SOURCE PASSAGE>
* START *

Vincent Acapandié (born 9 February 1990) is a French footballer who plays for French club AS Excelsior. He plays as a right-sided defender who can also play as a midfielder. He is a French youth international having represented his nation at under-16 and under-17 level. In 2007, he was a part of the under-17 team that played at both the 2007 UEFA European Under-17 Football Championship and 2007 FIFA U-17 World Cup.

Club career
Acapandié was born in Saint-Pierre, Réunion. On 25 May 2010, he signed his first professional contract agreeing to a three-year deal with Auxerre. He made his professional debut on 8 January 2011 appearing as a substitute in a Coupe de France match against Wasquehal. During the 2011–12 season he had a spell with Ligue 2 side AC Arles-Avignon.

In July 2013, he had a trial with English League 1 side Bradford City.

In January 2014, Acapandié signed a one-year contract with Saint-Pierroise.

* END *

TASK SET>
**1.** According to the Vincent Acapandié biography, what makes him a French youth international?
**2.** On what date did Acapandié make his professional debut, according to the Vincent Acapandié biography?
The records were drawn from a different source than the text.

Element lookup records
* START *

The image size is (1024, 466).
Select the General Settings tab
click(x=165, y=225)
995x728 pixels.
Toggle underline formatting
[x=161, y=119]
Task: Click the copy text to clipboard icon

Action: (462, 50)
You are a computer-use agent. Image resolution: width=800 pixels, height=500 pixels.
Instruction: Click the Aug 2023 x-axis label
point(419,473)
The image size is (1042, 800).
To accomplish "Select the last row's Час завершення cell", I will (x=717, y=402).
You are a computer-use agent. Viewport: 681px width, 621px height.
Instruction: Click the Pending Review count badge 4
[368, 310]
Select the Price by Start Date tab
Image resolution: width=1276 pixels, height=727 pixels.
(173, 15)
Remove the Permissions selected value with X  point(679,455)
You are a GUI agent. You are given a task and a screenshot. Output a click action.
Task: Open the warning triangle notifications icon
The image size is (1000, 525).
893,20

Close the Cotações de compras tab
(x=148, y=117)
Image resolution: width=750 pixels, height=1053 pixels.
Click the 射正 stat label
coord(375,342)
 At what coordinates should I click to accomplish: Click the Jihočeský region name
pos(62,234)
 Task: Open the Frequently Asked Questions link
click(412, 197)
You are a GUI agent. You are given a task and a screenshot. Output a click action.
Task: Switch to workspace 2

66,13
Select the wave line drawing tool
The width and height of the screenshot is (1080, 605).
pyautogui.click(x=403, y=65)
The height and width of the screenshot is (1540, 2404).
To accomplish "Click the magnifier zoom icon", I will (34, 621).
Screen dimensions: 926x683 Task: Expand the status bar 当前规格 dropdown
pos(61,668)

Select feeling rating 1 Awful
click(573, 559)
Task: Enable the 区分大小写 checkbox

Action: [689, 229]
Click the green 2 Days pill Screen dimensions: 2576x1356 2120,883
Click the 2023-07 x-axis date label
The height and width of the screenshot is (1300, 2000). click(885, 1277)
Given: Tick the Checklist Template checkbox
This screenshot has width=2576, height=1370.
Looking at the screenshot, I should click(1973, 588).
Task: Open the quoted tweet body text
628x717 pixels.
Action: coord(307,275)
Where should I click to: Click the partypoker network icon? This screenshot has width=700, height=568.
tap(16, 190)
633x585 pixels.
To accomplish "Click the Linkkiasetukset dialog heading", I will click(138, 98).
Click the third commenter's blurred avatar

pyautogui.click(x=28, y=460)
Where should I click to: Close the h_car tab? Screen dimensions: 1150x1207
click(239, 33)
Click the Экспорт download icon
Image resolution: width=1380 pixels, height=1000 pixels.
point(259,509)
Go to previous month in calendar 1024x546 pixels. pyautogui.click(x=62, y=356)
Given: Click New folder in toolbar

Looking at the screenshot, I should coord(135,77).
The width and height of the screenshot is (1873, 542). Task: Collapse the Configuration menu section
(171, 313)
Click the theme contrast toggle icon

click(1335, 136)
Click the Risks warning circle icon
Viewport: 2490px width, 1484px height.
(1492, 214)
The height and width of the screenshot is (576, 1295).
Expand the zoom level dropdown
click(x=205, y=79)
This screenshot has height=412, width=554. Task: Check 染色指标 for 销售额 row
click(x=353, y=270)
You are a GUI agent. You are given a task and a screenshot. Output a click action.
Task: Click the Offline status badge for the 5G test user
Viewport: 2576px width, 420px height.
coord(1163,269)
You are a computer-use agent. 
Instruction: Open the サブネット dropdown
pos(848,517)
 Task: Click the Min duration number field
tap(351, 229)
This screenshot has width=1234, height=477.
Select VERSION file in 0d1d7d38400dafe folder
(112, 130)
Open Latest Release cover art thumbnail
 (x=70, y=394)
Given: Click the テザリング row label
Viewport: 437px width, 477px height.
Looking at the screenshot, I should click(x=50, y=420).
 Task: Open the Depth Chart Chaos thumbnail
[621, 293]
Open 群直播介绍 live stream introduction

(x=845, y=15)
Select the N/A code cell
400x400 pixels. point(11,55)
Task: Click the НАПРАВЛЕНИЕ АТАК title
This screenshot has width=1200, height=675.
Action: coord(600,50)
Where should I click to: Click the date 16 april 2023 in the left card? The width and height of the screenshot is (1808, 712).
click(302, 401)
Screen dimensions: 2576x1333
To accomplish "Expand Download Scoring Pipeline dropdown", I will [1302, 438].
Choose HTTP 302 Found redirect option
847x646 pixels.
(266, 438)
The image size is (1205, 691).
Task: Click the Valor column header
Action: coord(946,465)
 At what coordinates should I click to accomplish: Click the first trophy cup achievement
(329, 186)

* END *

TASK-BY-TASK SOLUTIONS>
**1.** He is a French youth international because he represented France at under-16 and under-17 level. In 2007, he was part of the under-17 team that played at both the UEFA European Under-17 Football Championship and the FIFA U-17 World Cup.

**2.** 8 January 2011.